The soap operatic saga that was Genesis attempts to replace the recently departed Gabriel, before they drew the short straw and promoted Phil Collins, has been largely forgotten today, as hindsight weighs in to wipe away all trace of what really was traumatic period. This collection, however, goes some way towards reviving the memories, as a clearly uncertain Collins wobbles to the mike for a collection of demos that capture the band as it hung on the very precipice of either a major step forward, or total collapse.
In fact, only two songs have vocals - "Beloved Summer" (an early version of the b-side "Its Yourself") and "A Trick Of The Tail." The remainder are instrumentals, and that includes "Ripples," the one song that was scheduled for a Collins vocal, no matter who came in as the new lead singer.

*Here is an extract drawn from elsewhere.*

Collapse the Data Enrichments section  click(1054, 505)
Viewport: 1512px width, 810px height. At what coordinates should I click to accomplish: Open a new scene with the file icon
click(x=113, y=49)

And its an illuminating experience, hearing the likes of "Dance On A Volcano," "Entangled" and "Squonk" in the same state that the audition rooms queue of young hopefuls would have been introduced to them more than that, you also discover just what a total waste of a good tune "Robbery Assault & Battery" became, once those absurd lyrics were appended to it.

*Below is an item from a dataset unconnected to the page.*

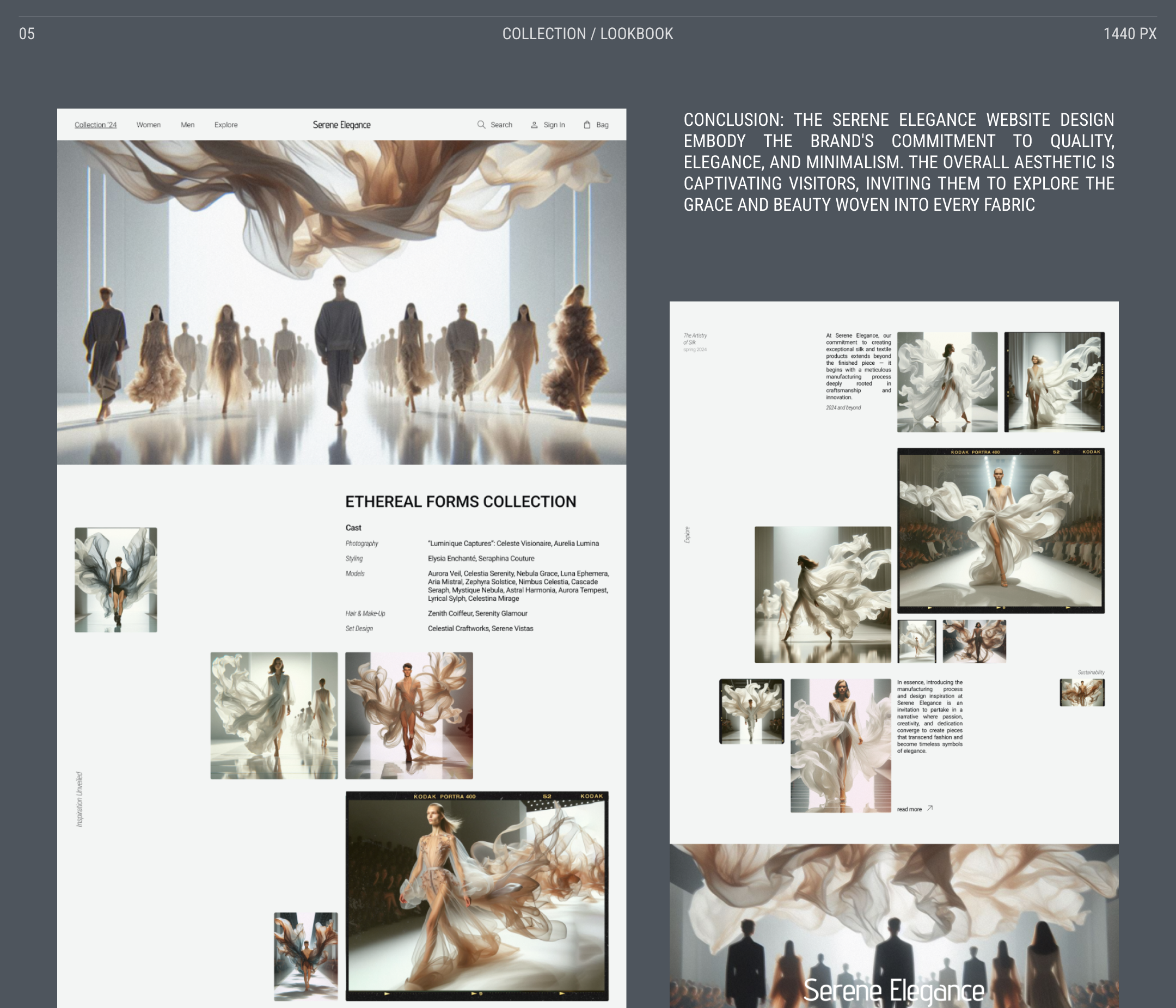
Task: Click the woman in white gown runway photo left page
Action: (x=273, y=715)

Of course, an instrumental
demos-only version of A Trick Of A Tail probably isnt to
everybodys taste, and it does get a little tiresome after a few
listens. But, in the history of Genesis, it stands among the most
crucial albums in their catalog, and you also gain a new appreciation
of the sheer courage it took for them to carry on after the departure
of Gabriel. After all, even the hapless Fukal had a track record behind
him. Collins, on the other hand, had "More Fool Me."